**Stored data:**
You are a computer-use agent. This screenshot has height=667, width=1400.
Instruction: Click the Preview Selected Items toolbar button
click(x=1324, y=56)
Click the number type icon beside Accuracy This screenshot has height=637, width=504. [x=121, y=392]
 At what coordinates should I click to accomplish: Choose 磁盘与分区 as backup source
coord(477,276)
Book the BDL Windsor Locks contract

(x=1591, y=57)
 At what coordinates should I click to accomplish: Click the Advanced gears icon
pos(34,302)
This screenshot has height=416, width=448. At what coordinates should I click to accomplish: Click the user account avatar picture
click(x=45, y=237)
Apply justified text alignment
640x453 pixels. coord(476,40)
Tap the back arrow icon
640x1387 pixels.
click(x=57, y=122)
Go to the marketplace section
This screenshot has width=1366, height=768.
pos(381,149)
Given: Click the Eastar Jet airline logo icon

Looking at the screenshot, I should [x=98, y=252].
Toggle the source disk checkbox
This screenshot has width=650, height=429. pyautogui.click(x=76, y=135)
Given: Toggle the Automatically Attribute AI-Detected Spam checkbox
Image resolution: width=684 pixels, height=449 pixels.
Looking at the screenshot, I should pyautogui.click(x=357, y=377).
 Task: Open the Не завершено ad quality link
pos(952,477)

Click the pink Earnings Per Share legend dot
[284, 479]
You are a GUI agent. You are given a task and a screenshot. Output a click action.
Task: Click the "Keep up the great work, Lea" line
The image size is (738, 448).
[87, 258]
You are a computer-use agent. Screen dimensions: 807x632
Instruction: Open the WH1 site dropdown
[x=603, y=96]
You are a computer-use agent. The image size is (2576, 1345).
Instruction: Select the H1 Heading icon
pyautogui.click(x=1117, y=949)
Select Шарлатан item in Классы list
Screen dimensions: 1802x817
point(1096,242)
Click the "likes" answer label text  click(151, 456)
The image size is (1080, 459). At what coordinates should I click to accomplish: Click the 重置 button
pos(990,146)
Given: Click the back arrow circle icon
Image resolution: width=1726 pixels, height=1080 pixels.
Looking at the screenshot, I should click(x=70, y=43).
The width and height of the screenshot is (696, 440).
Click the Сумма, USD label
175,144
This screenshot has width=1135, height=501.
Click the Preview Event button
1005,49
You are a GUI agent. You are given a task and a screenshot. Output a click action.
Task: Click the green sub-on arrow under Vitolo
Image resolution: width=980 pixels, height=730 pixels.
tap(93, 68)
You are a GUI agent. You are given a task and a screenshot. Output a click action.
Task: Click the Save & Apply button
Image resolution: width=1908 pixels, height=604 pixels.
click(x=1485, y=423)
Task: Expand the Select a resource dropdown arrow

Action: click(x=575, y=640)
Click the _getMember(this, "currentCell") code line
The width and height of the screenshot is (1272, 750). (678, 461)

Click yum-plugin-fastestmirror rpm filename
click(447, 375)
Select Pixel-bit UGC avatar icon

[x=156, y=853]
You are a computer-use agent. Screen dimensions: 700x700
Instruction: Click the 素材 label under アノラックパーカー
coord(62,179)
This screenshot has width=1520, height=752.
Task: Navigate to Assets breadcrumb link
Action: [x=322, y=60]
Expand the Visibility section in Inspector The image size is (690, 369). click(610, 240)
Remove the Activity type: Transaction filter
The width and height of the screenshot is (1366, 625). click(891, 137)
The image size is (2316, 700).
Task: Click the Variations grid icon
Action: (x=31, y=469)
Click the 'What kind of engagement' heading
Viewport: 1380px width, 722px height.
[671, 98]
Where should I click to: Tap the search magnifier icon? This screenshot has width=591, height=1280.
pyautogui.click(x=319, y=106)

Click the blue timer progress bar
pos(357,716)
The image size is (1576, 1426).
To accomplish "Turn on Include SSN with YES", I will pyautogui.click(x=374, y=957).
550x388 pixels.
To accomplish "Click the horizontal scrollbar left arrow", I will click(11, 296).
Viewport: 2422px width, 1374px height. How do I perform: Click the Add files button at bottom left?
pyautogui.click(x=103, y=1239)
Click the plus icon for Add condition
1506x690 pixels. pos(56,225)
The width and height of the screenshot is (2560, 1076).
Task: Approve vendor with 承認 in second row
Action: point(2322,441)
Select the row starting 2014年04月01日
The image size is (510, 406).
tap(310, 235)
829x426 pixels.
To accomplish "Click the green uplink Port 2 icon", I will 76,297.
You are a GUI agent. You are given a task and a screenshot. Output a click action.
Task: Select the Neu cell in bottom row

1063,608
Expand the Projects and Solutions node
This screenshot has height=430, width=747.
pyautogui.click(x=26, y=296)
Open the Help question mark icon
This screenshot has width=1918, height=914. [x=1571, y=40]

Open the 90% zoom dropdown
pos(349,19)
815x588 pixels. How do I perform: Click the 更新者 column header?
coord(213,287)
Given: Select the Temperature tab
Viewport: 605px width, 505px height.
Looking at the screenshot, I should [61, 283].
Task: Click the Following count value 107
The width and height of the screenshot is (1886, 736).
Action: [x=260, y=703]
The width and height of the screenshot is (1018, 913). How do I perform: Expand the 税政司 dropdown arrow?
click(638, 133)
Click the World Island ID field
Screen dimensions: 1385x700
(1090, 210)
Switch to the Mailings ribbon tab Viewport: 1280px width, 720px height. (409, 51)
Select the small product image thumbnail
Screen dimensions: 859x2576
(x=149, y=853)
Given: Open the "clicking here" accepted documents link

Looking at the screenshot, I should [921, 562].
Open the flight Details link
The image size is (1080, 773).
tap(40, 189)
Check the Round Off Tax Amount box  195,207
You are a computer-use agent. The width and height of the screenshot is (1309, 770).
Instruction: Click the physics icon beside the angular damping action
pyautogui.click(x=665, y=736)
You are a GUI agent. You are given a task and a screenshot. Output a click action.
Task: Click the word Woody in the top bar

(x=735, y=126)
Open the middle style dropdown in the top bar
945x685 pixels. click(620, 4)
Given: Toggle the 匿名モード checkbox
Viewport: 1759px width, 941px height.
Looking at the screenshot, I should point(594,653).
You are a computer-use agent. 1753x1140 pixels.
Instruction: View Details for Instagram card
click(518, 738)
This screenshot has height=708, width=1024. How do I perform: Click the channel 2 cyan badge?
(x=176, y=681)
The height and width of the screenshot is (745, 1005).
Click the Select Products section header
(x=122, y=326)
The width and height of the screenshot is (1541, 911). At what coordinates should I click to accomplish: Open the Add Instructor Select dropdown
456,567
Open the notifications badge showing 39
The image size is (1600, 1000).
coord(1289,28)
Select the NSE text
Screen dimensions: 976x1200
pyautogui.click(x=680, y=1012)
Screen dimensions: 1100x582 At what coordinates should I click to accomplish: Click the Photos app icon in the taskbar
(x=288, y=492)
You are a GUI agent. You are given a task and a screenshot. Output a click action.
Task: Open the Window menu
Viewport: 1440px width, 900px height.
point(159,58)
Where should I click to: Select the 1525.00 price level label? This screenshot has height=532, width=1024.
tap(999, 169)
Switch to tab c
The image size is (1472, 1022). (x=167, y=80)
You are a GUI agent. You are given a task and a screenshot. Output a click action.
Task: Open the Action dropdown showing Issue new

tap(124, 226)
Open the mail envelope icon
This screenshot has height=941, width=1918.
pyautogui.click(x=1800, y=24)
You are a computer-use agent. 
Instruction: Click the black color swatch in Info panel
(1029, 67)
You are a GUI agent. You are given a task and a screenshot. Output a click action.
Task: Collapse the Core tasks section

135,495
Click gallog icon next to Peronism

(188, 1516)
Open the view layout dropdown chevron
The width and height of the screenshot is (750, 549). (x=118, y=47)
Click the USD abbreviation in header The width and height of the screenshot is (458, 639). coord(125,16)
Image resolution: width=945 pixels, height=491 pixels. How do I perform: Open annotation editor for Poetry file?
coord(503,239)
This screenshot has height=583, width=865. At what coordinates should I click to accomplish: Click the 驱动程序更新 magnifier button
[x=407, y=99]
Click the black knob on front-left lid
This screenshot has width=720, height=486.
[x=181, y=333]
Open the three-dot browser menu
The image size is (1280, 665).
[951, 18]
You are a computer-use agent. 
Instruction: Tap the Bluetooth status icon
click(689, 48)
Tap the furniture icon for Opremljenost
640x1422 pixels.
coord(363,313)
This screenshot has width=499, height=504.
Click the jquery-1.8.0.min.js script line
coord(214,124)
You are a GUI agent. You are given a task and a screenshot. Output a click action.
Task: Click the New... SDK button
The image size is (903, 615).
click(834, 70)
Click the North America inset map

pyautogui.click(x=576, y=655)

**Exercise directions:**
Whenever a line above includes the string "green", copy it.

**Answer below:**
Task: Click the green sub-on arrow under Vitolo
To accomplish "Click the green uplink Port 2 icon", I will 76,297.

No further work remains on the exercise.